別のコラム※でECサイトにおけるクレジットカード情報の取り扱いについてのコラムを執筆しましたが、今回は広く、データそのものについてのお話です。
※ECサイトにおけるクレジットカード情報の取り扱いについての記事は以下
ECサイトを始めようとしているならクレジットカード決済の方法に気をつけよう(1)
ECサイトを始めようとしているならクレジットカード決済の方法に気をつけよう(2)
ECサイトを始めようとしているならクレジットカード決済の方法に気をつけよう(3)
皆さんご存じの通り、海外からモノを買って国内に持ち込む際には、税関や検疫を通す必要があります。これは、フェアな価格競争のためとか、問題のあるモノを日本国内に持ち込ませないためです。今、世界各国で、この税関や検疫にあたるようなことプラス、自国内にある情報の保護を目的として、データそのものにも越境に関しての法整備や議論が活発に行われていることはご存じでしょうか?
議論の基調は「データ・ローカライゼーション要求」というもので、自国で事業を行う場合に、その事業活動に必要なサーバやデータを国内に設置、あるいは保存させるための規制全般のことを指しています。
『え?そんなブロック経済や鎖国みたいな事、自由経済で通らないでしょ?国境を越えるテクノロジーがインターネットそのものでは?』と思っている方、程度はあれども、すでに施行されている国はあります。
例えば、欧州議会及び理事会規則(一般データ保護規則)いわゆる「GDPR」、インドネシアの「電子システムにおけるプライベートデータ保護に関するインドネシア共和国情報通信大臣令2016年第20号」(通称「プライベートデータ保護規則」)、ベトナムの「サイバーセキュリティ法案3」、ロシアの「ロシア連邦個人情報保護法」、中国の「サイバーセキュリティ法」などです。これらの法規則を簡単に言えば、『データは自国サーバに置き、データを国外に持ち出すことは駄目』ということになります。
以前、LINEのデータが国外のサーバにあったことがニュースで話題になっていましたが、データ・ローカライゼーション要求に関する法案が日本にはないので、今のところ違法性はありません。
ですが、これが上記の様な国々で起こっていた場合は、行政罰などを伴う問題になっていたことでしょう。

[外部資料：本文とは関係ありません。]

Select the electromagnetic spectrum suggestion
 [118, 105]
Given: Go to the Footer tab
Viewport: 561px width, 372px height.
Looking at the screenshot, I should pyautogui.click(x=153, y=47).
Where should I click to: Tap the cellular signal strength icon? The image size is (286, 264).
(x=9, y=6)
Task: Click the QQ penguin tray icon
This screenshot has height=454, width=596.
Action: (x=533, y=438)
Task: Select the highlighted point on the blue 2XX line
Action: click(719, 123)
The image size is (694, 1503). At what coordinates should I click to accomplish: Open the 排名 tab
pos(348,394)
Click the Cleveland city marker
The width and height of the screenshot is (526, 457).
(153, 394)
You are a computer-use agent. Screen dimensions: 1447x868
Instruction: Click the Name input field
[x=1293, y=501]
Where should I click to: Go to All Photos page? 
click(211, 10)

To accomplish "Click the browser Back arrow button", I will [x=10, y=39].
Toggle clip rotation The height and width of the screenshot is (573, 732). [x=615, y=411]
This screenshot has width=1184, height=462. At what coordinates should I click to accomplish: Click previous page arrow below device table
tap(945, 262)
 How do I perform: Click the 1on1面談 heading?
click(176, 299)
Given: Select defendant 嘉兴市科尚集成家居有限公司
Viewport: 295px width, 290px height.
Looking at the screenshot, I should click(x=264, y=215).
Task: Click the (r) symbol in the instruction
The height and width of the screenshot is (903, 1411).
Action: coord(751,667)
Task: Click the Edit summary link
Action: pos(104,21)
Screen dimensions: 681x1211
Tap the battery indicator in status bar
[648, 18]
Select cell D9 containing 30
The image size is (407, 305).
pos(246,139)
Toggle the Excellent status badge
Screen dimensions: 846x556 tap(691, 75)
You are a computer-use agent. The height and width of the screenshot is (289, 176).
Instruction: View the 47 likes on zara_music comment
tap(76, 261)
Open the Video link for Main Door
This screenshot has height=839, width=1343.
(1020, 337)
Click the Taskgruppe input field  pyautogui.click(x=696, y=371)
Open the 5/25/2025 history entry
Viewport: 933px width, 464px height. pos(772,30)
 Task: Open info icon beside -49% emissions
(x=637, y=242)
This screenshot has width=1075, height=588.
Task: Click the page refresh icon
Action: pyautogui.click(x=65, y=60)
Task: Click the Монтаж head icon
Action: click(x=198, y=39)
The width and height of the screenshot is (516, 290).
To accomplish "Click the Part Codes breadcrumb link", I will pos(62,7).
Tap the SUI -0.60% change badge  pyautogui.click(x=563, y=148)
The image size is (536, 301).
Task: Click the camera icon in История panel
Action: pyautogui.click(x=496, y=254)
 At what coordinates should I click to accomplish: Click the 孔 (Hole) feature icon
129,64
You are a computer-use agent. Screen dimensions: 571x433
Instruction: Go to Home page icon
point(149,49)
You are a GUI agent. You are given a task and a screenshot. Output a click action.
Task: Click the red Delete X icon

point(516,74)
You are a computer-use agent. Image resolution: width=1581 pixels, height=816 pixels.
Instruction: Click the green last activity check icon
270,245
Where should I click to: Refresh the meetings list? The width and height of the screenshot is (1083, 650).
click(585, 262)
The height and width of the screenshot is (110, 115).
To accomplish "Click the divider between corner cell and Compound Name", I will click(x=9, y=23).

また、日本国内で言えば、データを提供する個人に承諾を得れば、合意に基づく用途範囲内であれば、どのようにデータを持とうが扱おうが問題は無いのですが、上記の様なデータ・ローカライゼーション要求をしている国内の個人情報である場合は、その政府や監督官庁に許可を得なければデータを越境して保持することができなくなります。
(極論ではなく妥当な範囲での)拡大解釈をすると、日本国内のサーバで世界各国向けのWebサイトを開設し、そのアクセスログデータや会員データを持つことは、グレー(あるいは違法状態だが罰せられない状況にあるだけ)な状態です。その国の法に照らして、突然その国から閉め出されても文句は言えません。
ただし、『そもそもAWSみたいなクラウドサーバだとどうなるの?』に対して明確な回答がなかったり(それによってクラウドは手を出せないとか)、各国の当該文書を真面目に調べても『詳細な法定義がなく、単に罰則だけ決まっているようにしか見えない。』という結論に至ったり、企業としては困惑することだらけです。
このデータ越境については、各国の事情によってばらばらに国内法が立法されてきた経緯があり、当然自国以外のことがテーマであるため、国内法の割には国際法的なところまで浸食しているのではないかという問題があります。それを国際法に昇華するにも、足並みは全く揃っていません。越境を完全に自由にすべきという主張、特定の分野に絞って制限をすべきという主張など、論調の主流さえも固まっていません。(2018年くらいから結構言われている話ではあるのですが。)
今は良くても、将来的に海外のレンタルサーバ会社と懇意にならないといけない。ということが起きるんでしょうかね。気が重いです。